**** TEXTO FORNECIDO

A violência sexual, prevista no art. 7º, III, da Lei Maria da Penha é qualquer conduta que a constranja a presenciar, a manter ou a participar de relação sexual não desejada mediante intimidação, ameaça, coação ou uso de forma, é a pratica dos crimes tipificados nos artigos 213 a 228-C, do CP.

A violência patrimonial é qualquer conduta pratica contra a mulher que configure retenção, subtração, destruição parcial ou total de seus objetos, instrumentos de trabalho, documentos pessoais, bens, valores e direitos ou recursos econômicos, incluindo os destinados a satisfazer as necessidades da vítima (art. 7º, IV, LMP).

Por fim, a violência moral é a pratica de qualquer conduta que configure calúnia, difamação ou injúria, que são os crimes tipificados no CP, nos seus artigos 138, 139 e 140, no capítulo que trata sobre os crimes contra a honra.


3. O INQUÉRITO POLICIAL NOS CASOS DE VIOLÊNCIA DOMÉSTICA

A Lei Maria da Penha prevê que a apuração dos crimes cometidos no âmbito da violência doméstica deverão ser apurados por inquérito policial, que deverá ser remetido ao Ministério Público. O art. 13 da Lei Maria da Penha, prevê que serão adotadas as normas do Código Penal, ao processo, ao julgamento e à execução para a apuração dos crimes.

********

TAREFAS A REALIZAR
- 1) Liste os crimes contra a honra que o texto sobre a Lei Maria da Penha aponta como formas de violência moral.
- 2) Transcreva do texto sobre a Lei Maria da Penha o trecho entre "A violência patrimonial" e "7º, IV, LMP).", inclusive.

**** EXTRATO DE DADOS

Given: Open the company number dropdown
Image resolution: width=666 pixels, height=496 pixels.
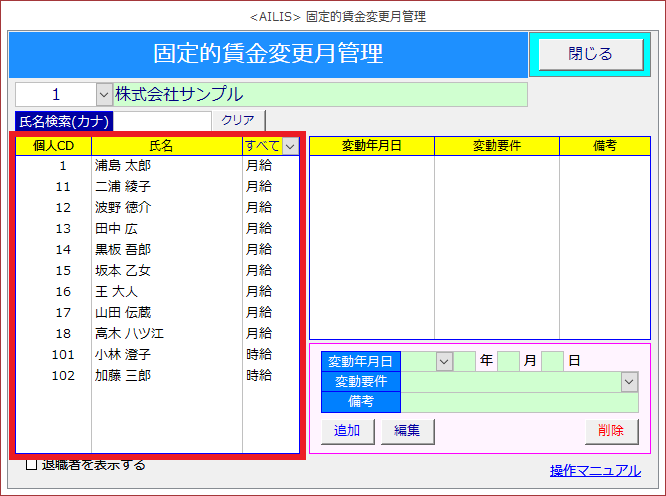Looking at the screenshot, I should click(105, 95).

********

SOLUÇÕES COMPLETAS
- 1) Os crimes citados são a calúnia, a difamação e a injúria.

- 2)
A violência patrimonial é qualquer conduta pratica contra a mulher que configure retenção, subtração, destruição parcial ou total de seus objetos, instrumentos de trabalho, documentos pessoais, bens, valores e direitos ou recursos econômicos, incluindo os destinados a satisfazer as necessidades da vítima (art. 7º, IV, LMP).